Son günlerde yine Anton Çehov okuyorum. Kimbilir kaçıncı kez o güzel hikâyelerin kahramanları geçiyor gözlerimin önünden

Haberin Devamı

Son günlerde yine Anton Çehov okuyorum. Kimbilir kaçıncı kez o güzel hikâyelerin kahramanları geçiyor gözlerimin önünden. Bu iyi ve derin görüşlü adamın mizahı ve zekâsı içimi hayranlıkla dolduruyor. Ne hoş adam şu Anton Çehov. Tolstoy onu çok sever ve dostlarına "Bakın" dermiş, "Kız gibi kibar bir adam." Kırk dört yaşında veremden ölüp giden Çehov, arkasında yüzlerce hikâye ve her biri mücevher tacı gibi yerine oturan bir avuç tiyatro oyunu bıraktı. Şimdi elimde Cem Yayınevi'nin yayımladığı "Bütün Öyküler" in sekiz cildi var. Mehmet Özgül büyük bir çabayla Anton Çehov'un bütün hikâyelerini çevirip, bir araya getirmiş. Anlayana, bu külliyat bir hazine. Okurken 19. yüzyıl Rusya'sı ile 21. yüzyıl Türkiye'sinin birbirine ne kadar benzediğini görüyorsunuz. Çünkü iki toplumda da insanoğlu denilen garip yaratığın halleri aynı: Kadın-erkek ilişkileri, sonu gelmez yürek çarpıntıları, kavgalar, barışmalar, öpüşmeler, aşk hastalıkları, kıskançlıklar, yükselme ve rakibini yok etme çabaları, amirin gözüne girme manevraları, pişmanlıklar, onurunu koruma mücadeleleri, yalanlar, cimrilikler, para hırsı, mevki hırsı, şöhret hırsı, sevilme ihtiyacı, zenginler, yoksullar, can sıkıntıları, ölüm korkuları, ihanetler, sebepsiz ağlama krizleri.
Kısacası insana ilişkin her şey.

Çehov'u okuduğunuz zaman, ihtilale ve köklü dönüşümlere akan bir toplumun sarsıntılarına tanıklık ediyorsunuz.

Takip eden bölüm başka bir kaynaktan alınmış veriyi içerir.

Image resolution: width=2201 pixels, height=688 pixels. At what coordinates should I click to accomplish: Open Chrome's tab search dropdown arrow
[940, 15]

Kimse huzurlu değil, çünkü içinde bulundukları gemi fırtınaya tutulmuş ve yalpalıyor. Lüks kamarada da olsan miden bulanmakta, 3. mevkide olsan da. Toplumun genel huzursuzluğu gözle görülemeyen zehirli bir gaz gibi evlere giriyor, aile sofralarını zehirliyor, yatak odalarına doluşuyor. Şehirlerden çıkıp köylere, çiftliklere ulaşıyor. Çehov'un sevimli insanlarının hepsi, yüreklerini ezen büyük bir huzursuzluğun pençesinde. Hikâyeleri okuduğunuz zaman bu huzursuz insanları ve bozulan insan ilişkilerini hemen tanıyorsunuz. Çünkü bütün kahramanlar aramızda yaşıyor. İstanbul'un, Ankara'nın, İzmir'in, Anadolu kentlerinin sokaklarında dolaşıyorlar. Türkiye bugün bir Çehov laboratuvarı gibi. Öylesine huzursuz, öylesine öfkeli, öylesine kırılgan.